Con fuerte presión hacia la Legislatura bonaerense, el gobernador Axel Kicillof encabezó este lunes una conferencia de prensa en La Plata junto a legisladores e intendentes propios para exigir la aprobación del endeudamiento por USD 3.685 millones, que será tratado este miércoles en sesión doble. Aunque la convocatoria ya está fijada, el oficialismo aún negocia con la oposición puntos clave del paquete fiscal, por lo que el resultado permanece abierto.
Kicillof defendió la necesidad de sancionar la Ley de Financiamiento para sostener obras y políticas sociales sin recortes, y cuestionó las trabas para acceder al crédito pese a que la Provincia “tiene el menor gasto por habitante del país”. También remarcó que parte del endeudamiento se destinará a cancelar vencimientos heredados de la gestión Vidal, aclarando que la deuda “no aumentará”.
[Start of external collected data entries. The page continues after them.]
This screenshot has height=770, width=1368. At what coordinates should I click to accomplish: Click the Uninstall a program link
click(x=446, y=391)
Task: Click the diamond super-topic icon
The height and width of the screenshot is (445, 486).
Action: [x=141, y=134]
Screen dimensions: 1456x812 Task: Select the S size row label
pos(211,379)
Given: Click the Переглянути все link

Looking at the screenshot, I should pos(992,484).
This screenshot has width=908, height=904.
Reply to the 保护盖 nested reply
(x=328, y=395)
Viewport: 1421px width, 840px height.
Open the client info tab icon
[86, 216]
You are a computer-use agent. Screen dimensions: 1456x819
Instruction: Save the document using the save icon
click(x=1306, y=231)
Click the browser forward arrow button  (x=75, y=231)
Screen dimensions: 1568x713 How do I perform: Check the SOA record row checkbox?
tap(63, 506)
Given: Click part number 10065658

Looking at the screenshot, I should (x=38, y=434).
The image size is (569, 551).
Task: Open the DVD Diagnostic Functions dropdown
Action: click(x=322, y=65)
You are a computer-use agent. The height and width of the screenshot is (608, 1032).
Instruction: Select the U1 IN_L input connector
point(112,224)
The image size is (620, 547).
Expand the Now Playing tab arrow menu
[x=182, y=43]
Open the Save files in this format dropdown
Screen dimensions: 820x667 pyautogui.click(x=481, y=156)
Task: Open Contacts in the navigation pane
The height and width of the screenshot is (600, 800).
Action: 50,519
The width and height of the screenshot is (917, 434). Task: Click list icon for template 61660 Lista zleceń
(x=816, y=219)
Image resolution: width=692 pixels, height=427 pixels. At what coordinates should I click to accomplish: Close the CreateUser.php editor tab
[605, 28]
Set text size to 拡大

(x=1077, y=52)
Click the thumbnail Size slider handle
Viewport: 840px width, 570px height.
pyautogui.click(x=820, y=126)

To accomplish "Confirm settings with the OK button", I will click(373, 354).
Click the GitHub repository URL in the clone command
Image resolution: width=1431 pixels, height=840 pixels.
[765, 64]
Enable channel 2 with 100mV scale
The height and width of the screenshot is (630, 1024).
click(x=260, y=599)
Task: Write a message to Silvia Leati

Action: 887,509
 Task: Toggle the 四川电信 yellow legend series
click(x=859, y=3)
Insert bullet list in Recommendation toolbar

Frente a la resistencia opositora, el gobernador anunció un bono adicional de $250.000 millones para los municipios, a pagar en cinco cuotas, que se sumará al Fondo de Emergencia previsto en la ley.
Kicillof apeló a la responsabilidad política de los legisladores, recordando que la aprobación requiere mayoría especial: 31 votos en el Senado y 61 en Diputados. El oficialismo necesita acuerdos amplios, especialmente con el radicalismo y el PRO, para llegar a los números.
El mandatario busca que el endeudamiento quede aprobado antes del recambio legislativo del 10 de diciembre, cuando el peronismo ganará fuerza pero La Libertad Avanza crecerá como primera minoría, anticipando una oposición más dura y negociaciones complejas a futuro.